Em 24 de outubro de 2020, o Tratado sobre a Proibição das Armas Nucleares da ONU conseguiu os 50 Estados-Membros exigidos para que entrasse em vigor, depois que Honduras o ratificou apenas um dia após Jamaica e Nauru enviarem sua ratificação. Dentro de 90 dias, o tratado entrará em vigor, consolidando a proibição categórica das armas nucleares, 75 anos depois do seu primeiro uso.

 

Por Ward Wilson, historiador e autor de “5 mitos sobre as armas nucleares”.

O Tratado sobre a Proibição das Armas Nucleares (TPAN) entrará em vigor no dia 22 de janeiro de 2021. A maioria dos estadunidenses nunca ouviu falar dele. O TPAN é um tratado que proíbe desenvolver, testar, usar, ameaçar com o emprego ou armazenar armas nucleares. Os críticos dizem que o tratado é inútil, porque somente se aplica aos países que o assinaram e nenhum dos Estados que possuem armas nucleares assinaram o tratado.
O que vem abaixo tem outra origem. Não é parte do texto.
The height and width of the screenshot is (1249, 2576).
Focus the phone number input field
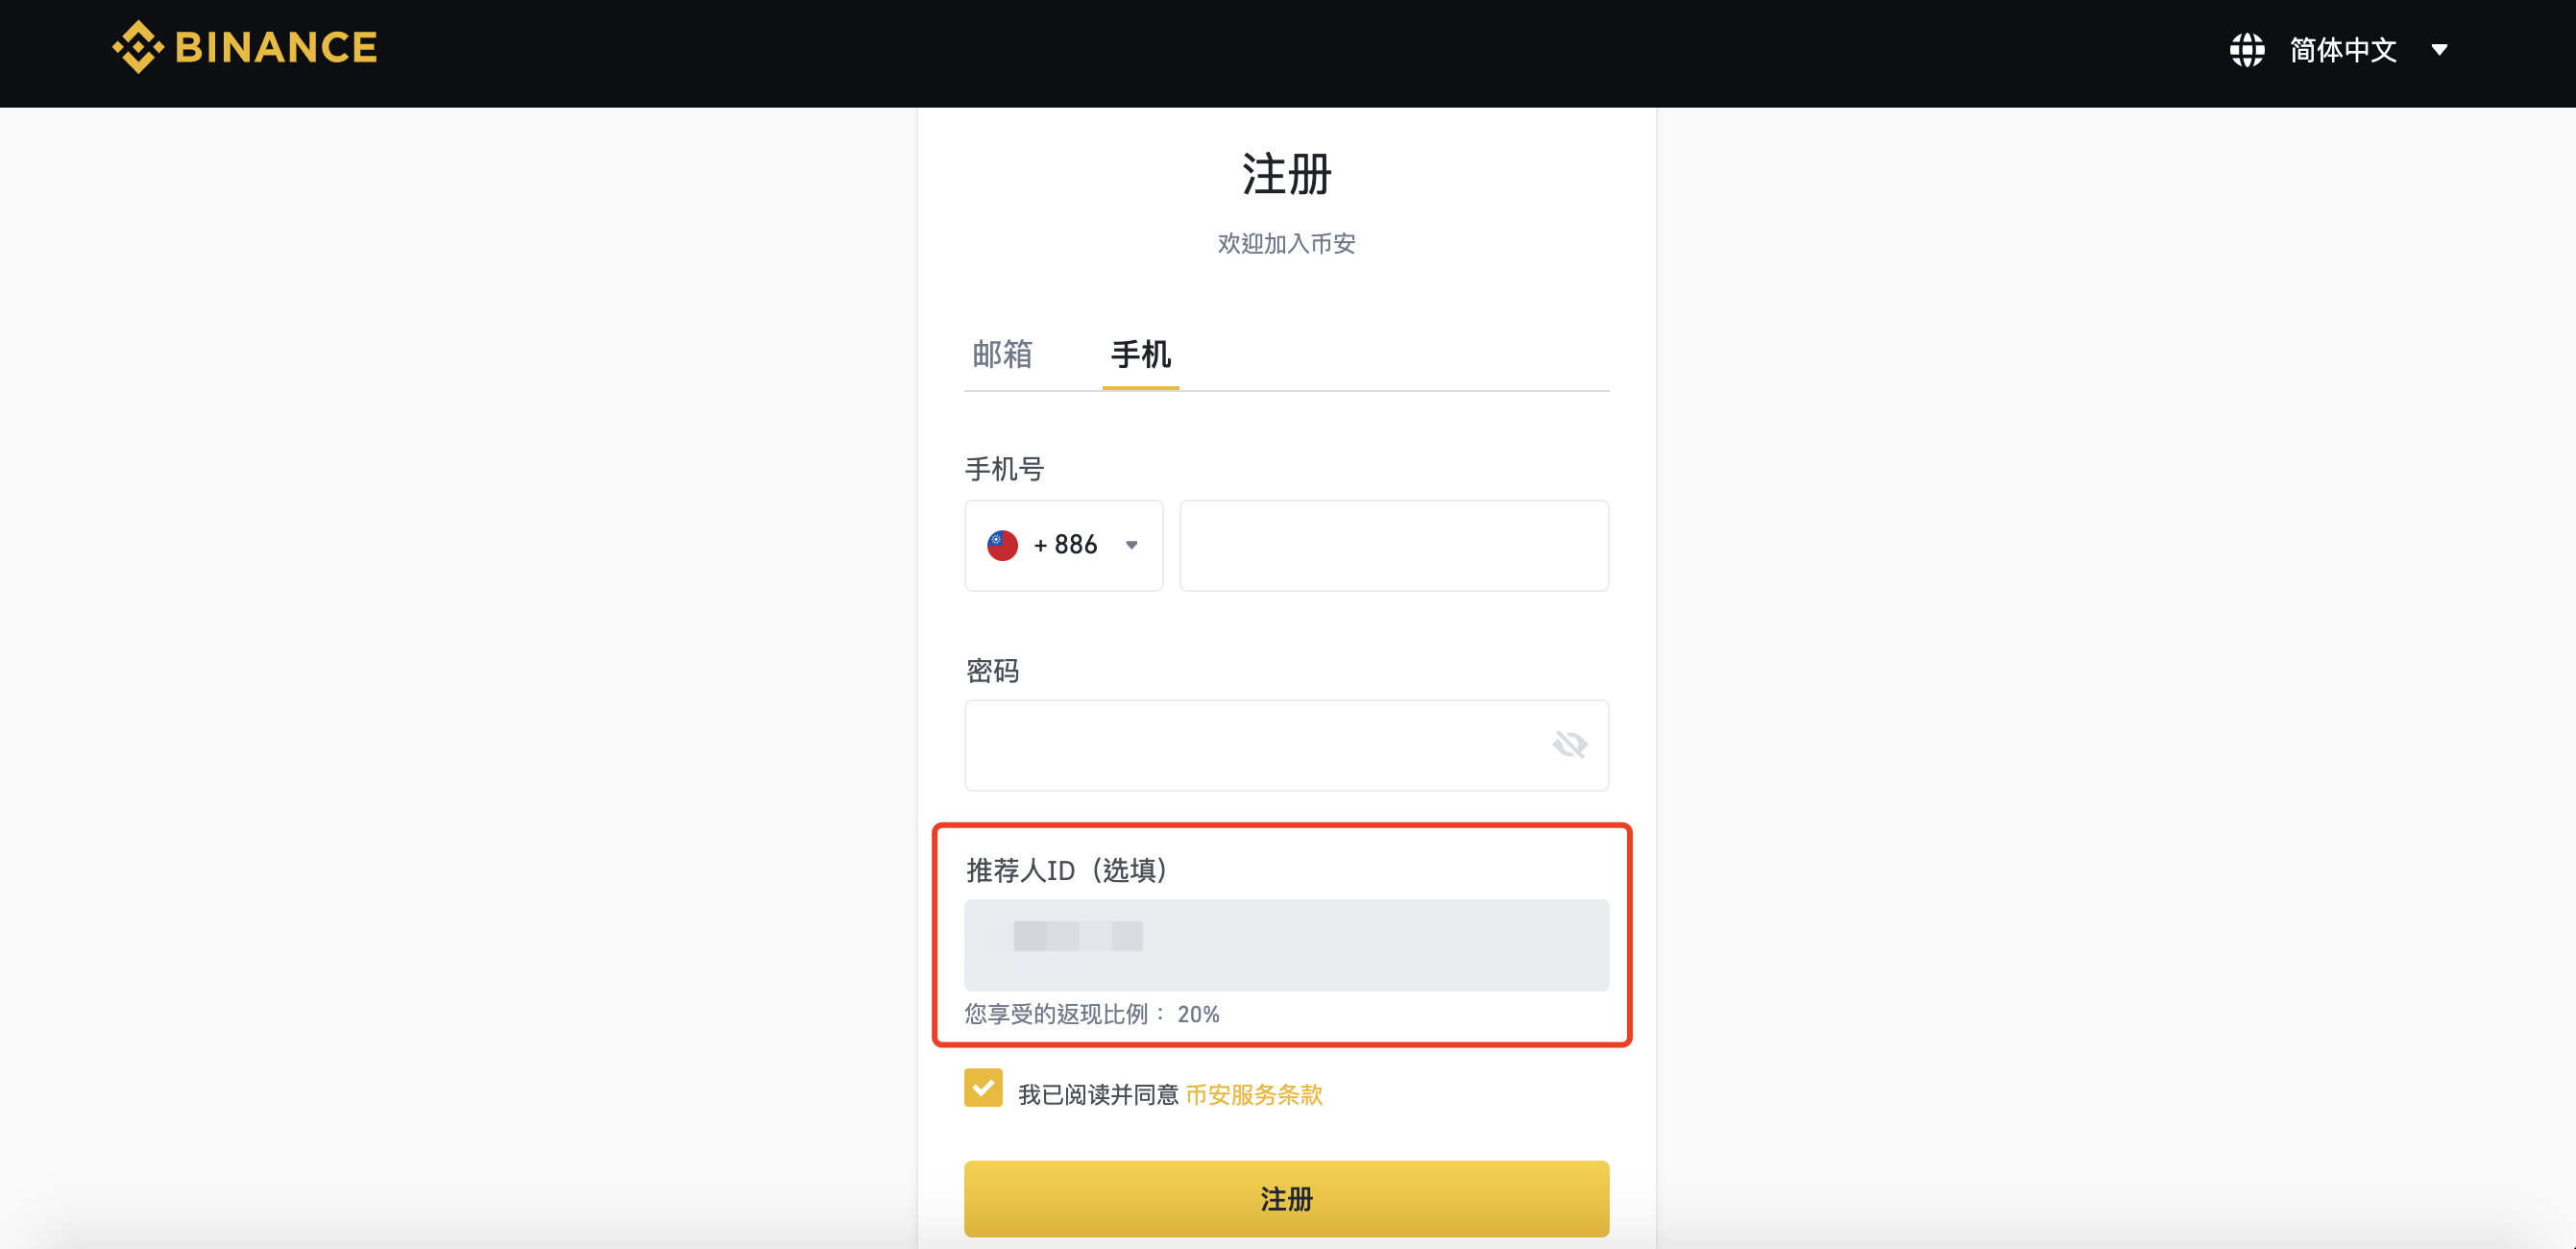coord(1394,545)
Porém, o TPAN é importante e terá um impacto crucial.

Não porque obrigará os países a retirar dos seus inventários bélicos as armas nucleares, mas porque mudará a maneira como as pessoas pensam a respeito das armas nucleares.

Quando se trata de armamento nuclear, é importante o que as pessoas pensam já que as armas nucleares tornaram-se o símbolo militar mais importante no mundo, atualmente. Elas são o determinante de poder internacional. Os determinantes de poder são tipos de armas consideradas símbolos de força de determinado país. Por exemplo, os navios de guerra foram o determinante de poder na virada do século XX. No mundo medieval, os cavaleiros montados fortemente armados foram o determinante de poder. Esses determinantes de poder conferem prestígio a quem os detém, geralmente estimulam corridas armamentistas e as pessoas tendem a usá-los como um pequeno guia para medir a força de uma nação. Quer saber quão poderoso é um país? No início dos anos 1900, contávamos os navios de guerra, hoje, contamos as armas nucleares.
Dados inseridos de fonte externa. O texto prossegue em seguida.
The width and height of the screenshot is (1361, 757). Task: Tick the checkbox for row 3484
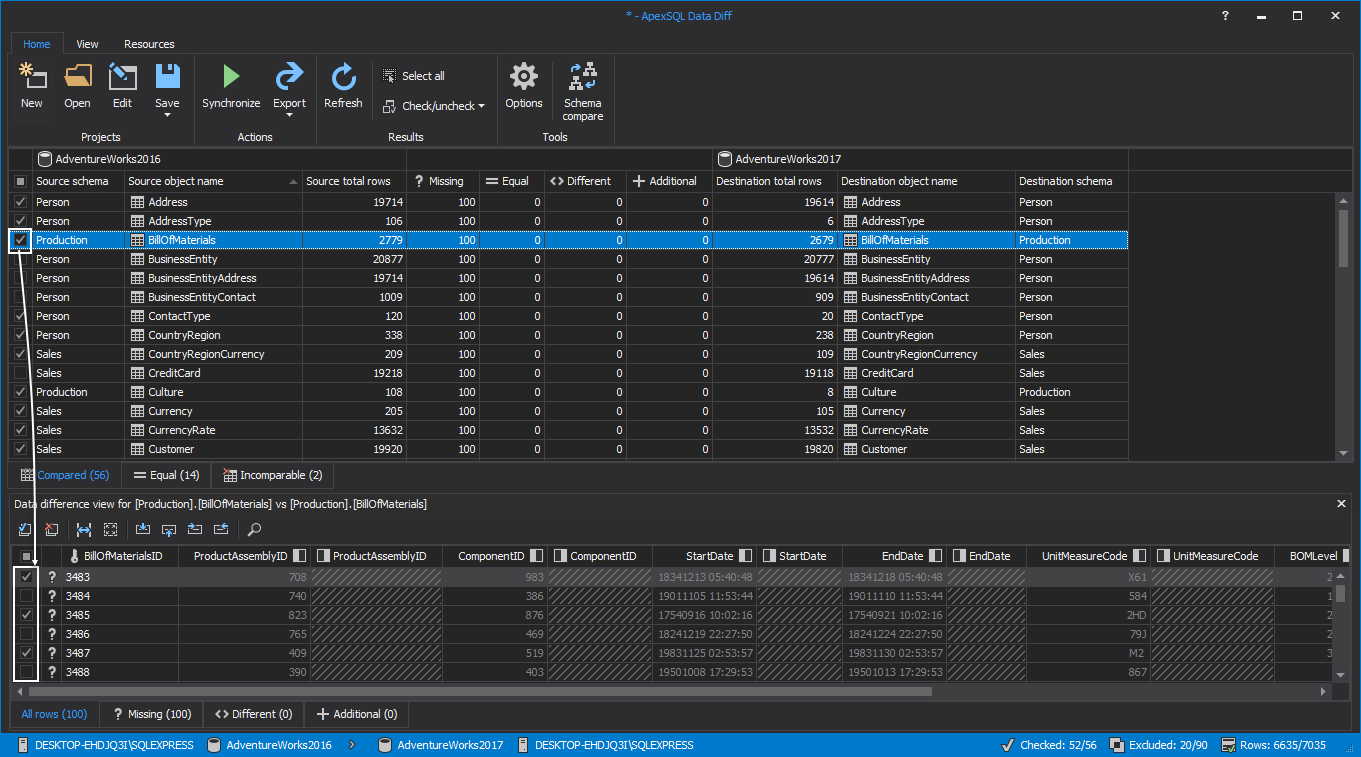coord(26,596)
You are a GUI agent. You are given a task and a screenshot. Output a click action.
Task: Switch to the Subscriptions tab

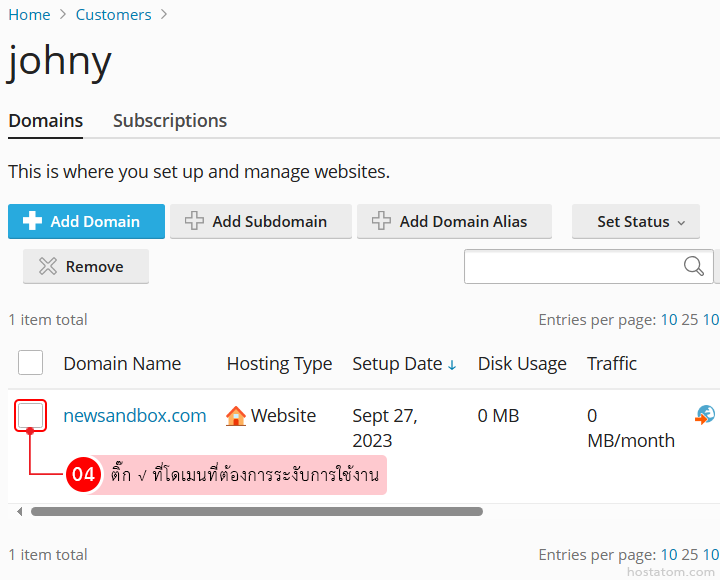(170, 121)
Geralmente, não pensamos em armas nucleares dessa maneira, mas esses artefatos representam duas coisas ao mesmo tempo. São armas militares desenvolvidas para causar destruição de grandes proporções e são símbolos concebidos para impressionar, causar reverência e dissuasão.
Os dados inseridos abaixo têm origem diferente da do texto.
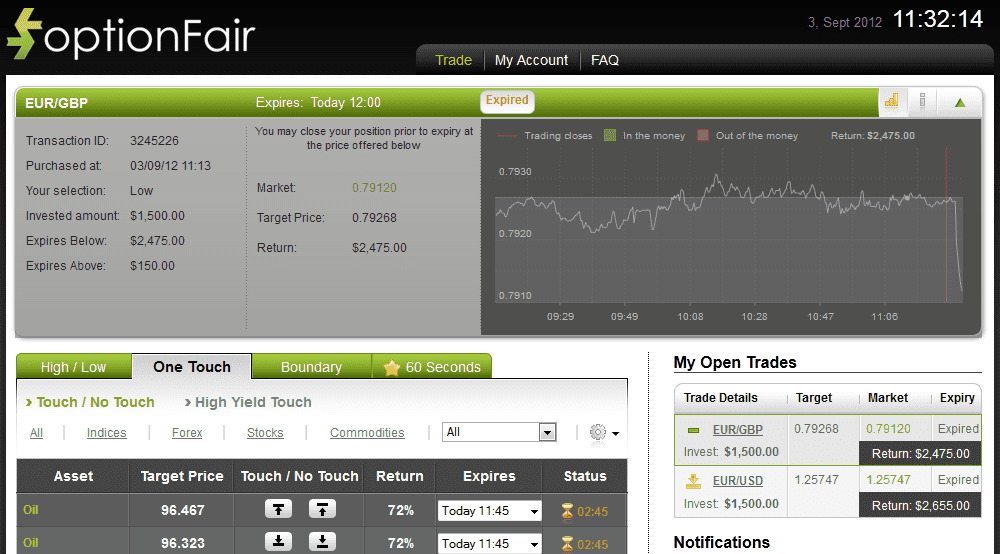Click the first Touch button for Oil 96.467
The width and height of the screenshot is (1000, 554).
click(278, 510)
O cidadão comum raramente se dedica a refletir profundamente sobre o aspecto militar das armas nucleares. Ele não pode diferenciar entre um míssil balístico lançado por submarino de um míssil de cruzeiro lançado de uma aeronave, não saberia fazer cálculos realísticos sobre danos estratégicos, muito menos ter a ideia exata do arsenal bélico nuclear que as grandes potências mundiais dispõem. Sem nunca ter feito a confirmação, tenho certeza de que atualmente há mais estadunidenses capazes de explicar o estilo de ataque do time de futebol do Barcelona (isso sem falar nas várias armas ofensivas à disposição do Kansas City Chiefs), do que os que conseguem descrever o arsenal nuclear dos Estados Unidos com algum grau de detalhamento. Para eles, as armas nucleares são imagens mentais de cogumelos gigantescos, vagas noções de “a maior” destruição possível, com um tom de voz de reverência quando o assunto surge, além de serem um prenúncio do fim do mundo. Para a maioria dos estadunidenses, as armas nucleares representam muito mais um símbolo de status do que de realidade. E, para essas pessoas — para os que somente conhecem as armas nucleares como símbolos — o TPAN será um grande impacto.

Se sempre lhe disseram que todo mundo realmente quer ter armas nucleares e se você sempre pensou nelas como as armas mais desejáveis que existem, então ficará perplexo em saber que 122 países votaram a favor do tratado, que 80 já o assinaram e que 50 o ratificaram. Quem, em sã consciência, poderia não desejar ter a arma mais poderosa da história? Sem dúvida, algumas pessoas irão desprezar aqueles cinquenta países, afirmando que todos os estrangeiros estão loucos. Porém, para outras pessoas, o TPAN vai desafiar premissas importantes que aceitaram por anos a fio. O tratado vai estabelecer dissonância cognitiva, como o tilintar de um sino na cabeça, que vai causar desconforto. Para algumas, o tratado as levará a tentar descobrir mais — para solucionar esse mistério de como alguns países poderiam não querer ter as “armas mais poderosas da história”.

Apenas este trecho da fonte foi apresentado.